Reputation: 5124
I have a method in my MVC web app that cleans up old data from Azure Table Storage like abandoned user sessions. I'm batching up my work into TableBatchOperation
objects which I'm executing with CloudTable.ExecuteBatchAsync
. I don't need to wait around for the results, and if the operation fails for some reason like network trouble, it doesn't matter because I can just try again later. Is it okay to just call the method without an await
or anything and walk away?
That is to say, is this code going to cause problems?

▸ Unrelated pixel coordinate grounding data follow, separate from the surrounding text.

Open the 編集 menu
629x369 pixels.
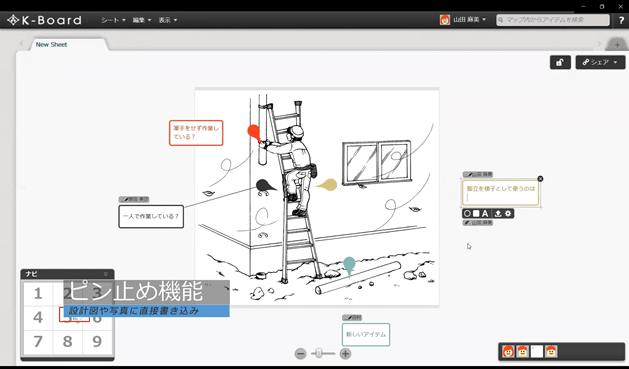click(x=142, y=20)
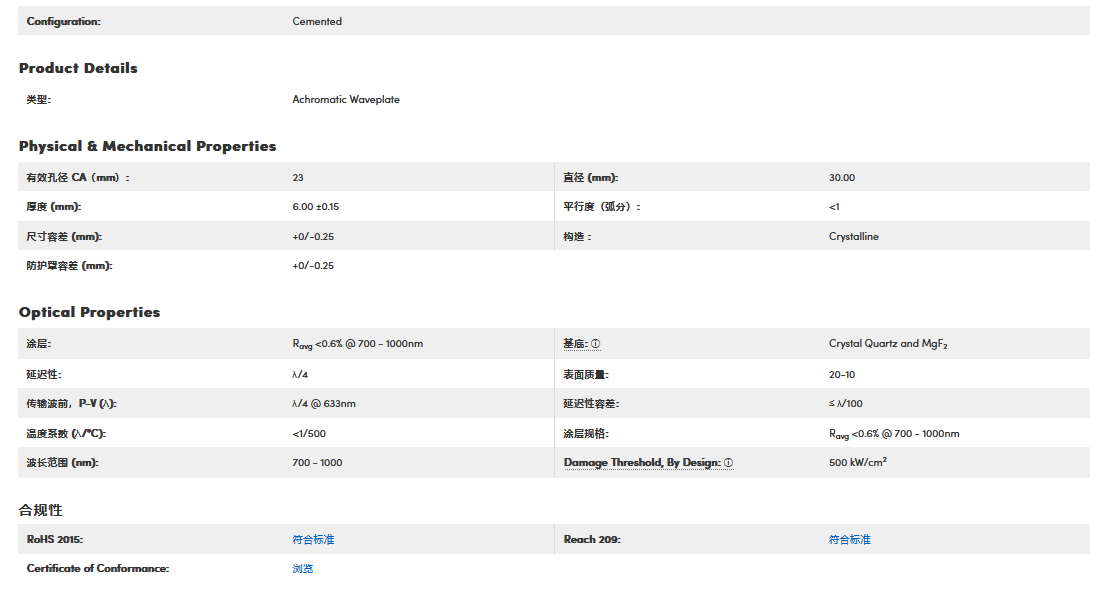
Task: Click the Crystalline construction value
Action: click(854, 237)
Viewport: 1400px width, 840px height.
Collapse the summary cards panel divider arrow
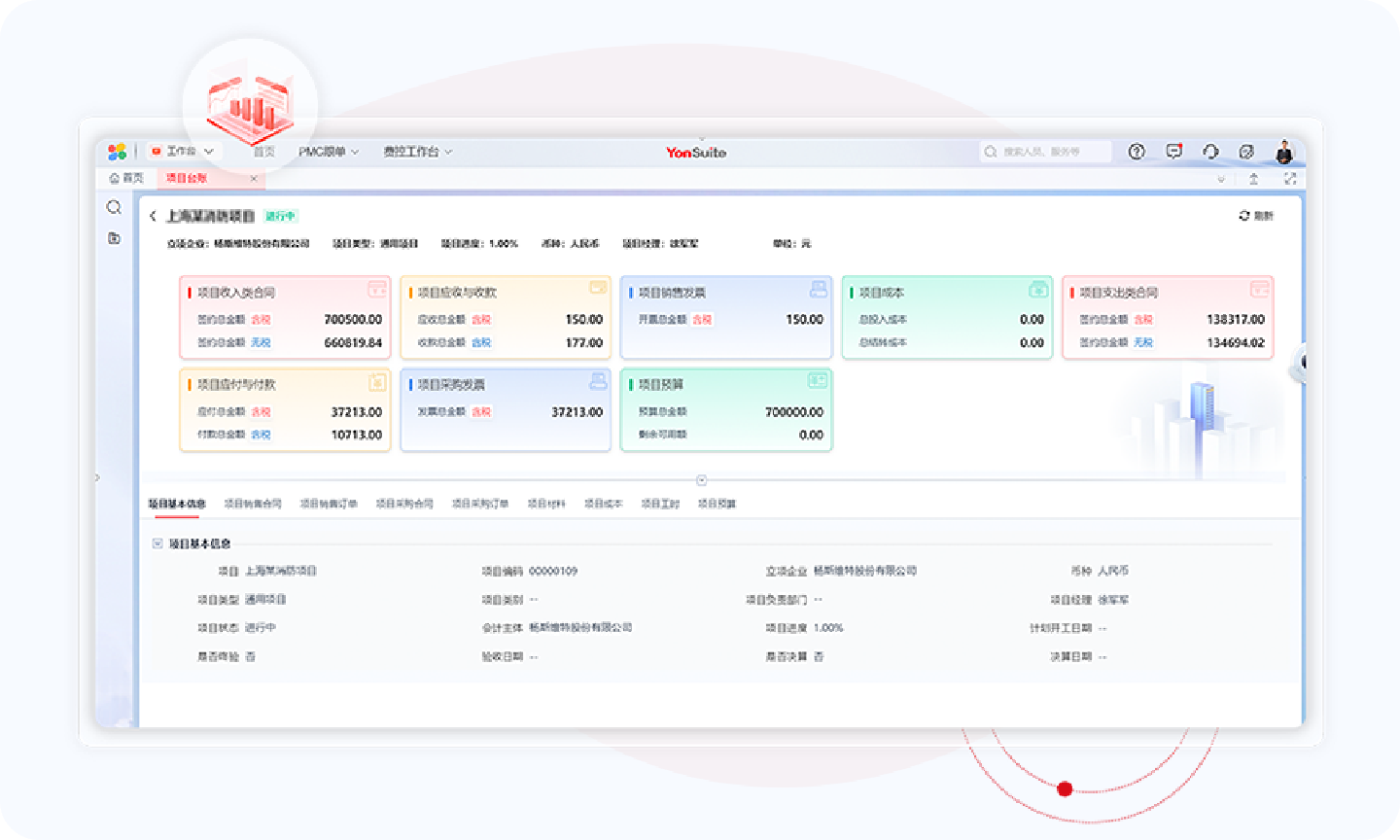[701, 480]
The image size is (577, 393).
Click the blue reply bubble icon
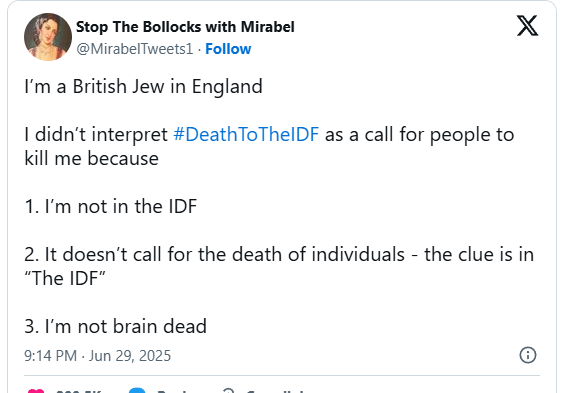pos(137,391)

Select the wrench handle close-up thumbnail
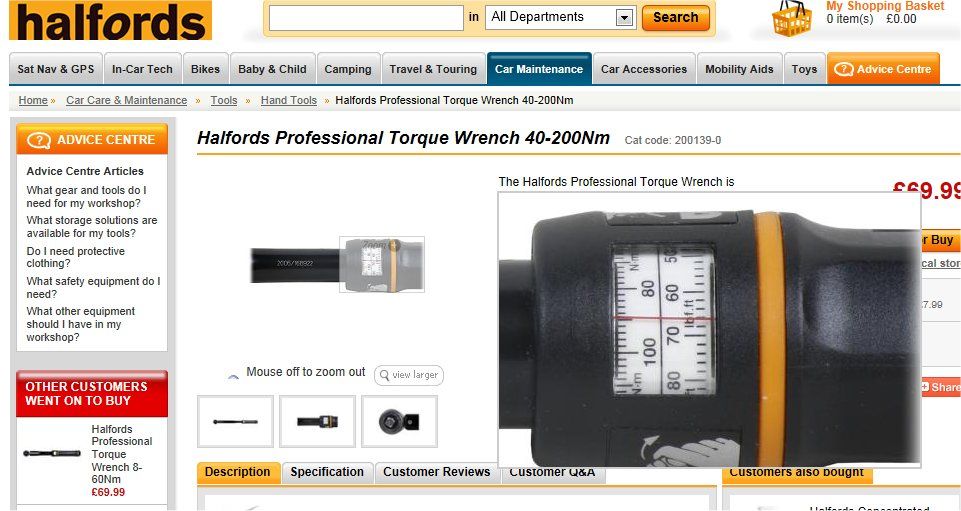click(317, 422)
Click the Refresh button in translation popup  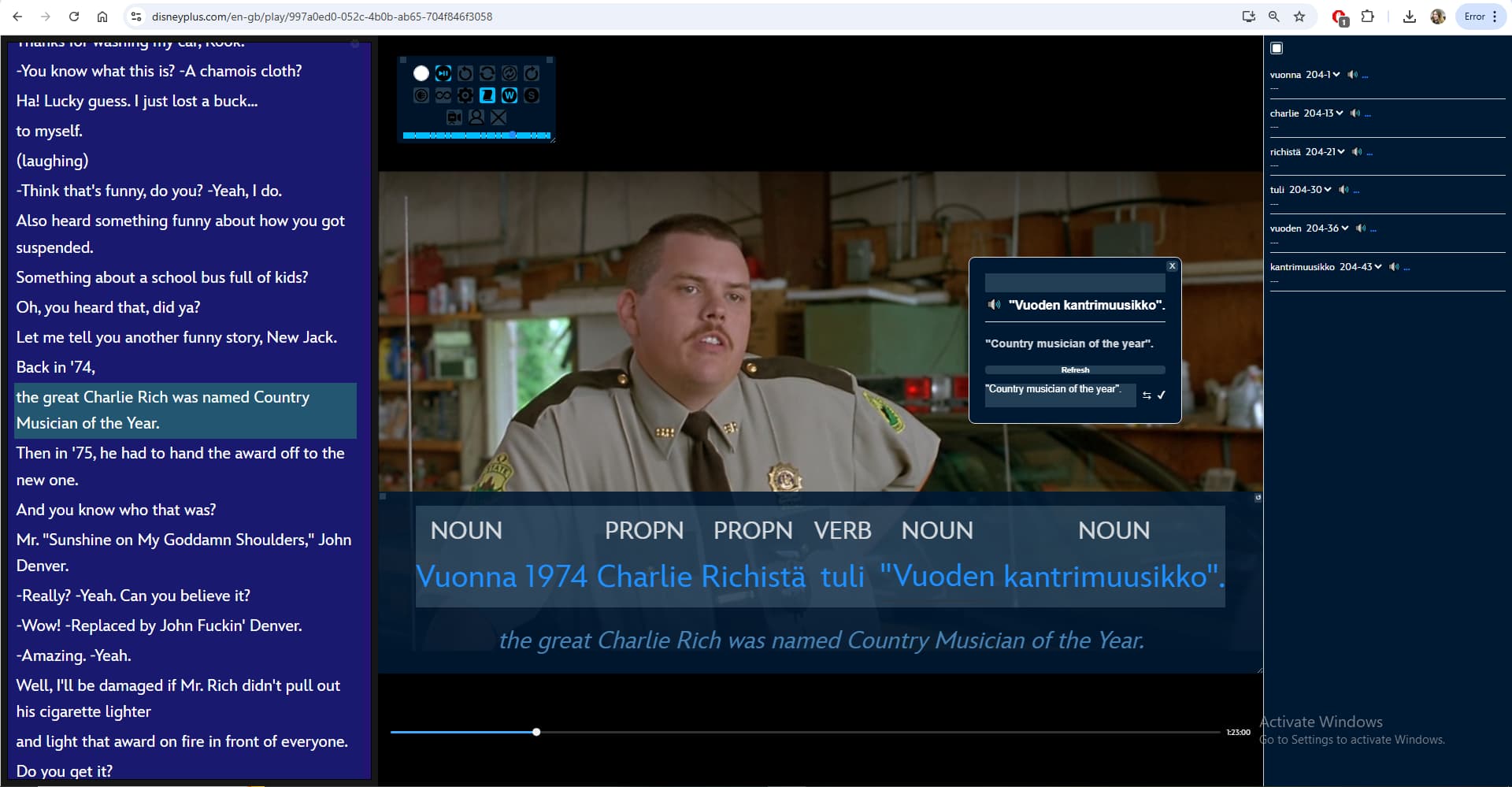pos(1075,369)
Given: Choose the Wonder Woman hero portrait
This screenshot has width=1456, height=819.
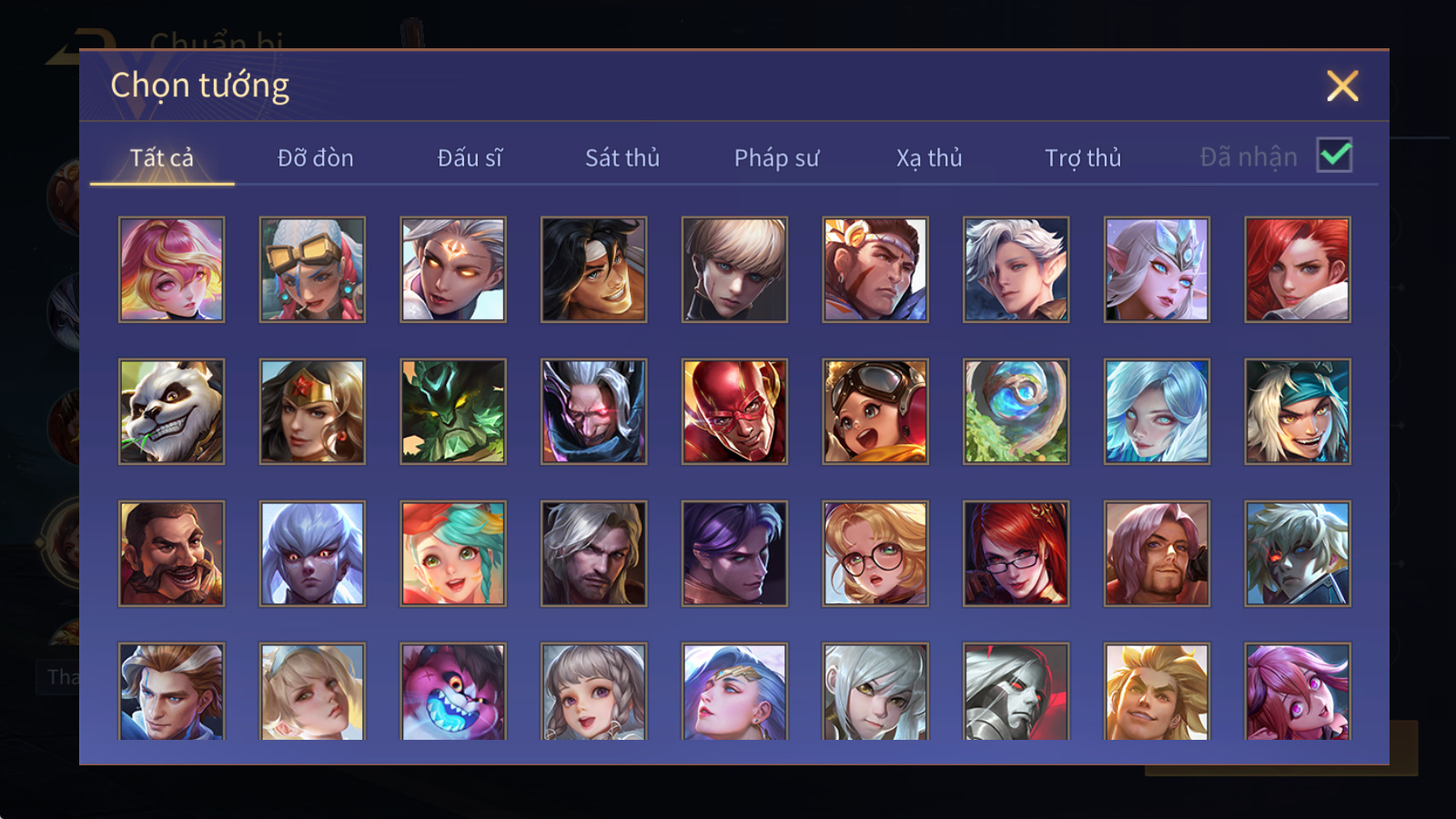Looking at the screenshot, I should coord(312,411).
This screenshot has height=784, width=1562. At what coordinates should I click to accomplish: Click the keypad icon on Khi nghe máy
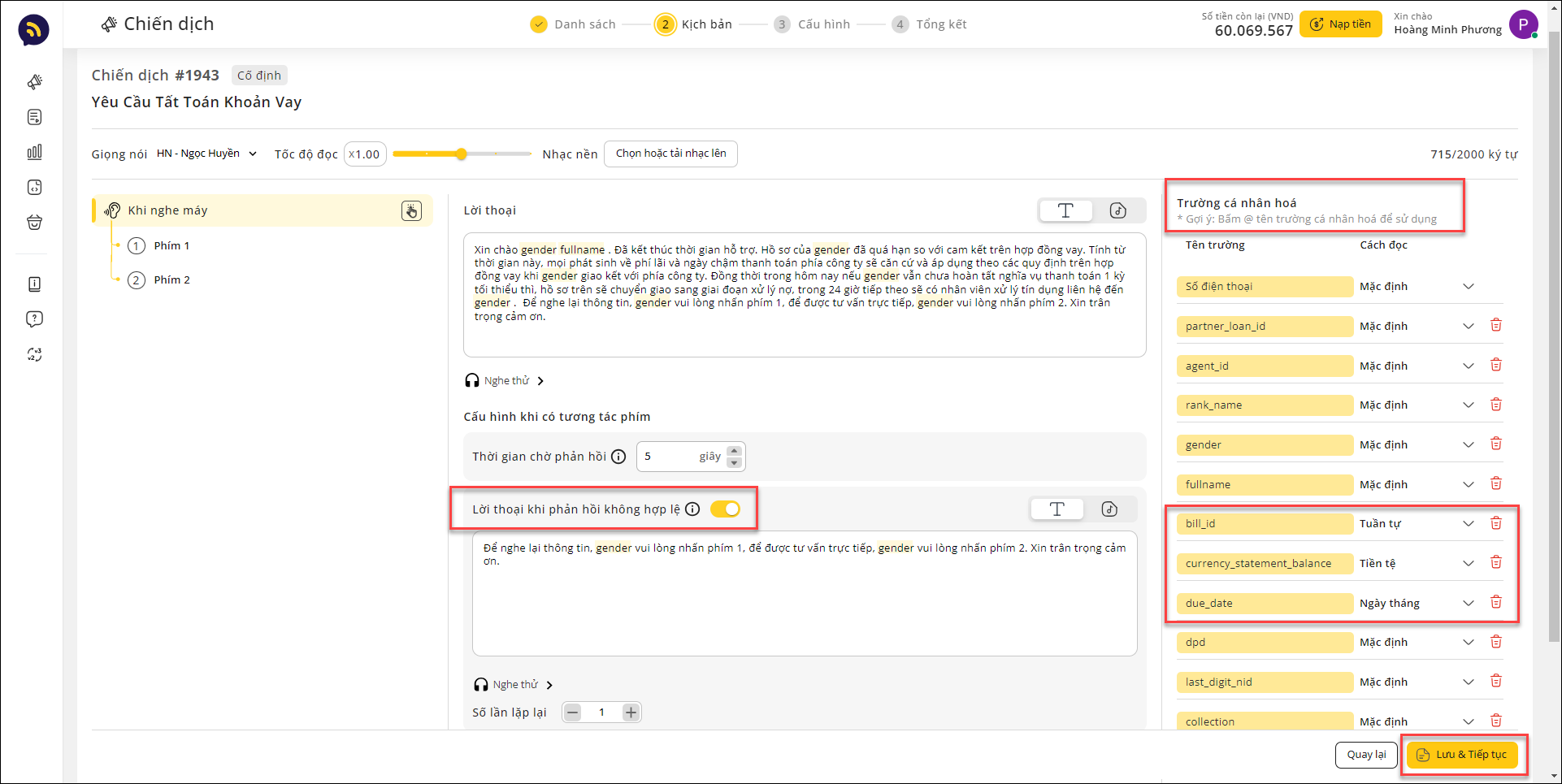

List<TableBatchOperation> batches = { ... }
foreach (TableBatchOperation batch in batches) {
table.ExecuteBatchAsync(batch);
}
// Method ends here
Or do I need to capture all the return objects and call Wait()
on them?
Upvotes: 3
Views: 997
Reputation: 171178
You can do this in the sense that it works and does what you want. You don't care about the potential for lost work.
You still probably want error handling and logging. Imagine you have set up the storage configuration wrongly and all work items fail. You probably want to know about that.
Wrap table.ExecuteBatchAsync(batch)
in an async function where you catch and log exceptions. Discard the task returned by that function. (Alternatively, attach a continuation but I find that to be worse code.)
Also note, that resource use it unbounded. If this loop is iterated many times then many operations queue up or run concurrently. This can be a problem. If you expect low load it is valid to take this risk.